The sewer is the conscience of the city. Everything there converges and confronts everything else. In that livid spot there are shades, but there are no longer secrets . . . All the uncleannesses of civilization, once past their use, fall into this trench of truth, where the immense social sliding ends . . . The Saint-Barthelemys filters through there, drop by drop, between the paving stones. Great public assassinations, political and religious butcheries, traverse this underground passage of civilization, and thrust their corpses there . . . Beneath these vaults one hears the brooms of spectres. One there breathes the enormous fetidness of social catastrophes.

And, as an echo, during Bloody Week of 1871, the rumour spread that the Communards had taken refuge in the Catacombes and sewers and were preparing to blow up Paris.

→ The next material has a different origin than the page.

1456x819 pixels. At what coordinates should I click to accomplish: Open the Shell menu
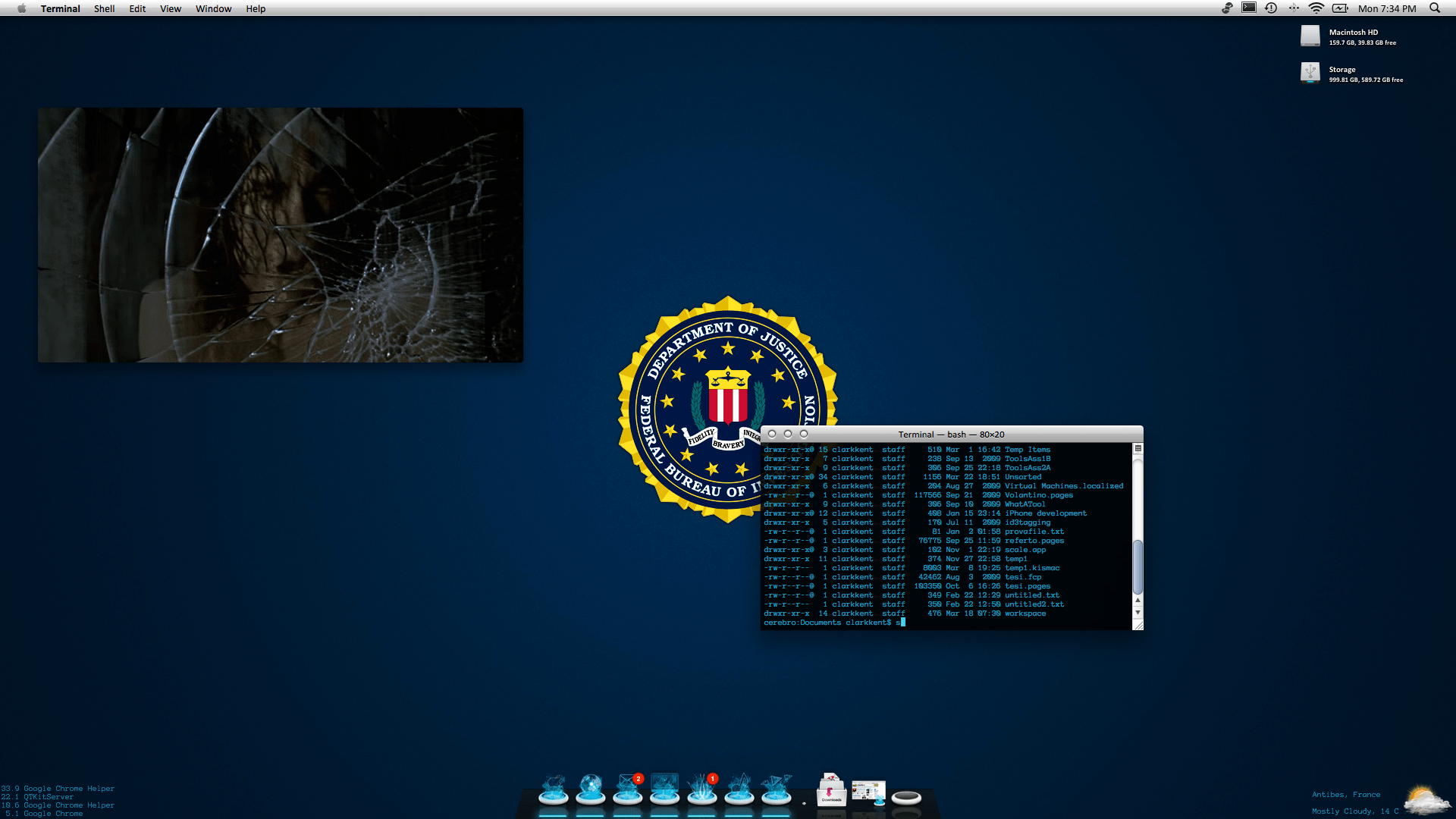(x=104, y=9)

The Métro never aroused such terror, and it was only in irony that Walter Benjamin took up the traditional image of an underground hell:

But another system of galleries runs underground through Paris: the Métro, where at dusk glowing red lights point the way into the underworld of names. Combat, Élysée, Georges V, Étienne Marcel, Solférino, Invalides, Vaugirard – they have thrown off the humiliating fetters of street or square, and here in the lightning-scored, whistle-resounding darkness are transformed into misshapen sewer gods, catacomb fairies. This labyrinth harbours in its interior not one but a dozen blind raging bulls, into whose jaws not one Theban virgin once a year but thousands of anaemic young dressmakers and drowsy clerks every morning must hurl themselves . . . Here each name dwells alone; hell is its demesne. Amer, Picon, Dubonnet are guardians of the threshold.